§ Required work:
All of the entries must be output exactly as they are.

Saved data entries
=====
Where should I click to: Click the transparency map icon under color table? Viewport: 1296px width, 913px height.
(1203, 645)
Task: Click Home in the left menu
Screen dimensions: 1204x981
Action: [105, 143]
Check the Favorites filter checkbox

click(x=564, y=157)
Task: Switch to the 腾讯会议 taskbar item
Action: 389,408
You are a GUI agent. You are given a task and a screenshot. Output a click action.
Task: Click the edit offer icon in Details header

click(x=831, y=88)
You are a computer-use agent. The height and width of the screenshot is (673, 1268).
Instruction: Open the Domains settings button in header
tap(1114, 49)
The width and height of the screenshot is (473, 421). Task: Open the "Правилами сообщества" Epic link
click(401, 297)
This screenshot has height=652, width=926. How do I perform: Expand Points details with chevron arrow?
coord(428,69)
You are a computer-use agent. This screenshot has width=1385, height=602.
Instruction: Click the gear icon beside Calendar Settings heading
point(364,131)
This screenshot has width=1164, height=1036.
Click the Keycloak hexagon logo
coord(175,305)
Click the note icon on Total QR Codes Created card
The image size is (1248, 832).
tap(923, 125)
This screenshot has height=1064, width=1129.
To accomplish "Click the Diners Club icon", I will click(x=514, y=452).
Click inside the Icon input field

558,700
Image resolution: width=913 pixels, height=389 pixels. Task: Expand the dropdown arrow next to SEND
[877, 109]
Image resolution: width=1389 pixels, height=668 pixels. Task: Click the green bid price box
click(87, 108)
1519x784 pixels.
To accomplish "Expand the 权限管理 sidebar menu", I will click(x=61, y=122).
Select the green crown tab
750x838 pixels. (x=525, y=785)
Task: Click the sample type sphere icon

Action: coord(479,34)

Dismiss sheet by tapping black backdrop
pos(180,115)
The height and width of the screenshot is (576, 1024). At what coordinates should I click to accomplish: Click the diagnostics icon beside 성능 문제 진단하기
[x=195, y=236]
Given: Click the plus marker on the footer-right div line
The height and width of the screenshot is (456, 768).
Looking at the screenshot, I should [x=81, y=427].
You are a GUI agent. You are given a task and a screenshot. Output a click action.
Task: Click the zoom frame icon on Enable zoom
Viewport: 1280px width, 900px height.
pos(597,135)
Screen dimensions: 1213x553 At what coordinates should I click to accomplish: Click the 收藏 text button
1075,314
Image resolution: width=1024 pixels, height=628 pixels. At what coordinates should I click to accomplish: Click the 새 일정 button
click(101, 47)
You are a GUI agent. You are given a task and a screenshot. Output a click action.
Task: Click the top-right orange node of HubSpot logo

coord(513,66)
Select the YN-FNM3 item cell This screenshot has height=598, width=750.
=====
§ Solution to this task:
Where should I click to: Click the transparency map icon under color table? Viewport: 1296px width, 913px height.
(1203, 645)
Task: Click Home in the left menu
Screen dimensions: 1204x981
Action: [105, 143]
Check the Favorites filter checkbox

click(x=564, y=157)
Task: Switch to the 腾讯会议 taskbar item
Action: 389,408
You are a GUI agent. You are given a task and a screenshot. Output a click action.
Task: Click the edit offer icon in Details header

click(x=831, y=88)
You are a computer-use agent. The height and width of the screenshot is (673, 1268).
Instruction: Open the Domains settings button in header
tap(1114, 49)
The width and height of the screenshot is (473, 421). Task: Open the "Правилами сообщества" Epic link
click(401, 297)
This screenshot has height=652, width=926. How do I perform: Expand Points details with chevron arrow?
coord(428,69)
You are a computer-use agent. This screenshot has width=1385, height=602.
Instruction: Click the gear icon beside Calendar Settings heading
point(364,131)
This screenshot has width=1164, height=1036.
Click the Keycloak hexagon logo
coord(175,305)
Click the note icon on Total QR Codes Created card
The image size is (1248, 832).
tap(923, 125)
This screenshot has height=1064, width=1129.
To accomplish "Click the Diners Club icon", I will click(x=514, y=452).
Click inside the Icon input field

558,700
Image resolution: width=913 pixels, height=389 pixels. Task: Expand the dropdown arrow next to SEND
[877, 109]
Image resolution: width=1389 pixels, height=668 pixels. Task: Click the green bid price box
click(87, 108)
1519x784 pixels.
To accomplish "Expand the 权限管理 sidebar menu", I will click(x=61, y=122).
Select the green crown tab
750x838 pixels. (x=525, y=785)
Task: Click the sample type sphere icon

Action: coord(479,34)

Dismiss sheet by tapping black backdrop
pos(180,115)
The height and width of the screenshot is (576, 1024). At what coordinates should I click to accomplish: Click the diagnostics icon beside 성능 문제 진단하기
[x=195, y=236]
Given: Click the plus marker on the footer-right div line
The height and width of the screenshot is (456, 768).
Looking at the screenshot, I should [x=81, y=427].
You are a GUI agent. You are given a task and a screenshot. Output a click action.
Task: Click the zoom frame icon on Enable zoom
Viewport: 1280px width, 900px height.
pos(597,135)
Screen dimensions: 1213x553 At what coordinates should I click to accomplish: Click the 收藏 text button
1075,314
Image resolution: width=1024 pixels, height=628 pixels. At what coordinates should I click to accomplish: Click the 새 일정 button
click(101, 47)
You are a GUI agent. You are given a task and a screenshot. Output a click action.
Task: Click the top-right orange node of HubSpot logo

coord(513,66)
Select the YN-FNM3 item cell This screenshot has height=598, width=750.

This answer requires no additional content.